Продолжите интервью о промышленном производстве графеновых нанотрубок, начав сразу после его последнего предложения.

**Отрывок**
----

Фото: Пресс-служба OCSiAl
Фото: Пресс-служба OCSiAl

Ɔ. Поздравляю вас с высокой оценкой вашего труда государством. Расскажите подробнее, за что вам была вручена эта премия? Что принципиально нового удалось сделать вам и вашим коллегам? Речь идет о том, что вы сумели довести лабораторные исследования до стадии промышленного производства?

Читатели «Сноба» достаточно подробно знают, что такое одностенные углеродные нанотрубки или графеновые нанотрубки, благодаря интервью с моим коллегой, президентом OCSiAl Юрием Коропачинским. Он отвечает в компании за бизнес, я — за научную и технологическую части. Я автор метода, на базе которого была создана технология, и создатель самой этой технологии. Под моим руководством была разработана первая промышленная установка, фактически единственная в мире такого рода. Можно даже сказать, что весь мировой рынок одностенных углеродных нанотрубок сейчас обеспечен двумя нашими установками. Еще одна часть моей работы связана с использованием нанотрубок как продукта для создания принципиально новых материалов и устройств. 

Ɔ. А почему, на ваш взгляд, до промышленной технологии синтеза графеновых нанотрубок не додумались ваши западные коллеги-конкуренты с их-то технологической мощью? Ведь были же какие-то попытки, тот же Bayer пробовал что-то сделать.

Когда так говорят, мне даже порой обидно становится. Разве Запад всегда должен быть для нас каким-то эталоном?

Эта государственная премия для меня уже вторая, первая была тоже государственная, но новосибирская (речь идет о Государственной премии Новосибирской области 2018 года. — Прим. «Сноб»). Когда я выступал на ее вручении, то заметил, что в России можно сделать не только автоматы Калашникова. Но почему-то наша специфика — это много идей и слишком мало их воплощений. Почему-то вертолеты или телевидение придумывают русские, а делают их где-то еще. Мозгов много, а до конкретного производства довести никак не выходит. Мне всегда это не нравилось, и это был один из мотиваторов для того, чтобы показать: в России могут сделать то, что нигде больше не смогли. И мы сделали. И объяснение, почему у нас получилось, очень простое: нужно серьезнее относиться к работе и минимизировать ошибки. Только тогда возможен результат. Кроме того, я поставил себе цель: не просто работать в научном направлении, а приносить реальную пользу людям. Стандартный подход у ученых такой: они что-то придумывают, а потом пытаются пристроить это куда-то и получить деньги. Но, как правило, это у них редко получается. Я же в какой-то момент понял, что нужно сначала сформулировать задачу, то есть результат, который будет востребован, и от нее уже выстраивать все остальное.

----

**Исходные данные**
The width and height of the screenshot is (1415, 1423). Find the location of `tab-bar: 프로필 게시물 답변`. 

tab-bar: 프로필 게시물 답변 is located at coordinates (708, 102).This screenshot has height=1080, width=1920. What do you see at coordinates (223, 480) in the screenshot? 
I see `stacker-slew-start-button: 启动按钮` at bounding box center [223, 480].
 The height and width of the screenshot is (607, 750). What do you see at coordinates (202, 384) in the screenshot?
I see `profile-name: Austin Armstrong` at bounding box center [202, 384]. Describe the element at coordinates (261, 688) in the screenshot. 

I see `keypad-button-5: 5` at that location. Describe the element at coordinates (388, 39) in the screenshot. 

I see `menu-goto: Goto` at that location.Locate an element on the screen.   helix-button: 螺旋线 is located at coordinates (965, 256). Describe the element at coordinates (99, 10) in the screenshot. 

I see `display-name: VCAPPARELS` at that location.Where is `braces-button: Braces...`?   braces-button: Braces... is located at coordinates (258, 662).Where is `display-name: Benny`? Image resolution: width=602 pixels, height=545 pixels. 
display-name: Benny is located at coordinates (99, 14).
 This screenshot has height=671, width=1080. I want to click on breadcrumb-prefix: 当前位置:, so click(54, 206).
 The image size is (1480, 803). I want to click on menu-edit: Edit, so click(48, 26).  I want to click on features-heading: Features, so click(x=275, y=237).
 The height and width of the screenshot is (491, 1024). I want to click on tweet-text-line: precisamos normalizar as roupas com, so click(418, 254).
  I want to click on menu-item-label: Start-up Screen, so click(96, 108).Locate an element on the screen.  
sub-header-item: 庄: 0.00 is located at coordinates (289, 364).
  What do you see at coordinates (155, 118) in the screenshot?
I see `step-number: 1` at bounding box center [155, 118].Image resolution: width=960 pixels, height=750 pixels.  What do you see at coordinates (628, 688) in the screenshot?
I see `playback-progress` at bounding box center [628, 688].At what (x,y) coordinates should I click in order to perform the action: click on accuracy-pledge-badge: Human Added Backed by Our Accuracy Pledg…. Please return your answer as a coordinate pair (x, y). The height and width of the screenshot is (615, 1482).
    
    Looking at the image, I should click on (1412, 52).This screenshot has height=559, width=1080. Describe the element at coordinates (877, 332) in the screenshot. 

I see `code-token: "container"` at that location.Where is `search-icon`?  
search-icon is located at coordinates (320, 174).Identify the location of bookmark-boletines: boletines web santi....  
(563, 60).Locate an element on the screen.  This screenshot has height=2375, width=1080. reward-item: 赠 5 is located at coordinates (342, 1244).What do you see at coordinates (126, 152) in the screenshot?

----

**Ответ к заданию**
На этом пути трубки — не первый мой опыт. Началось все еще с Hewlett-Packard лет тридцать назад: мне поставили задачу создать принтер, который бы печатал каплями расплавленного металла, и я ее решил. И когда я понял, что нанотрубки могут, в кавычках или без, изменить мир, обеспечить скачок в «карбоновый век», как в свое время изобретение бронзы подвело черту под каменным веком человечества, я за это дело взялся. Встреча с Коропачинским была в этом смысле ключевой: мы оба поняли, что это может быть реальным проектом. В одиночку ни он, ни я этого не сделали бы.

Ɔ. Государство вам не мешало?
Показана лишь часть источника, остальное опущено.